EXCERTO DO TEXTO:
[No alto de Jarmelo, nas traseiras do edifício da antiga Câmara Municipal, D. Inês de Castro está ladeada de duas crianças, ajoelhada e olha para três homens que revelam insensibilidade à sua dor. As estátuas em metal são do artista Rui Miragaia e inspiram-se no quadro de Columbano Bordalo Pinheiro intitulado O Drama de Inês de Castro.]
2024 02 19
Vamos por partes
ONTEM, na sequência de um momento
picante da visita guiada em que participei ao centro histórico e à sé da
Guarda, quase chorei. É que as décadas que levo de vida razoavelmente informada
e cada vez mais sedenta de informação, tiveram sempre como certeza que a Quinta
da Lágrimas, em Coimbra, foi o camoniano lugar onde três fulanos mataram Inês
de Castro, a mando de um rei estratega e resoluto, D. Afonso IV.
Então não é que agora me
garantem, com argumentação alegadamente bem documentada, que a tal dama ao
serviço da Corte afonsina, aquela que depois de morta foi rainha, partiu desta
para melhor num lugar serrano chamado Jarmelo ainda hoje integrado neste concelho
ventoso e alto-beirão, a Guarda?
Vamos por partes.
Parte 1
Confirmei que o político
assassínio ocorreu lá no alto da antiga vila de Jarmelo, nas traseiras do
decrépito edifício que já foi o poiso da respetiva e desaparecida Câmara
Municipal. Inês estátua metálica está aí ladeada por duas crianças aflitas,
coisas de metal como a mãe.
Anotei que as esculturas são da
autoria de Rui Miragaia que se inspirou num quadro famoso de Columbano, havendo
ainda quem pense que D. Pedro mandou escombrar a vila porque um dos assassinos
havia nascido lá. Foi o que fugiu para a Espanha, o Pêro Coelho, que depois
seria recambiado para Portugal, tendo rei “Cruel” ou “Justiceiro” mandado que
lhe tirassem de entre os pulmões o seu coração impiedoso.
Sem tomar partido por nenhuma
destas duas versões da mesma execução, hoje consideradas lendárias pelos
especialistas em indagações historiográficas, confesso que sempre que atravesso
o Mondego em Coimbra, vou à Quinta das Lágrimas lançar um olhar condoído para
as suas fontes, junto ao Mosteiro de Santa Clara a Velha.
A Fonte das Lágrimas, ao lado da
Fonte dos Amores, era, segundo a lenda, o local dos encontros discretos e
vulcânicos do príncipe herdeiro, casado com D. Constança, e a sua amada e já
mãe, como a legítima rival. E foi aí que no dia 7 de janeiro de 1335 de
banharam de sangue os punhais dos três fidalgos leais ao rei mandante. A fonte
possui a forma de uma cruz e dela sai uma água profunda, serena e dolente que
nunca seca.

PARTES DO EXERCÍCIO:
a - Traduza para inglês esta frase do texto sobre Inês de Castro: "A fonte possui a forma de uma cruz e dela sai uma água profunda, serena e dolente que nunca seca."
b - Resuma em duas frases o texto sobre Inês de Castro.

MATERIAL FORNECIDO:
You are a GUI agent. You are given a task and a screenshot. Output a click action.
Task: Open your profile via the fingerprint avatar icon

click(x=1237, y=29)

RESPOSTAS COMPLETAS:
a - The fountain has the shape of a cross, and from it flows a deep, serene, and mournful water that never dries up.

b - Numa visita guiada ao centro histórico e à sé da Guarda, quem escreve ouviu garantir que Inês de Castro foi morta em Jarmelo, e não na Quinta das Lágrimas, em Coimbra, como sempre tivera por certo. Sem tomar partido entre as duas versões, hoje consideradas lendárias pelos especialistas, descreve o local em Jarmelo, com estátuas de Rui Miragaia, e confessa que, sempre que atravessa o Mondego em Coimbra, vai à Quinta das Lágrimas olhar para as suas fontes.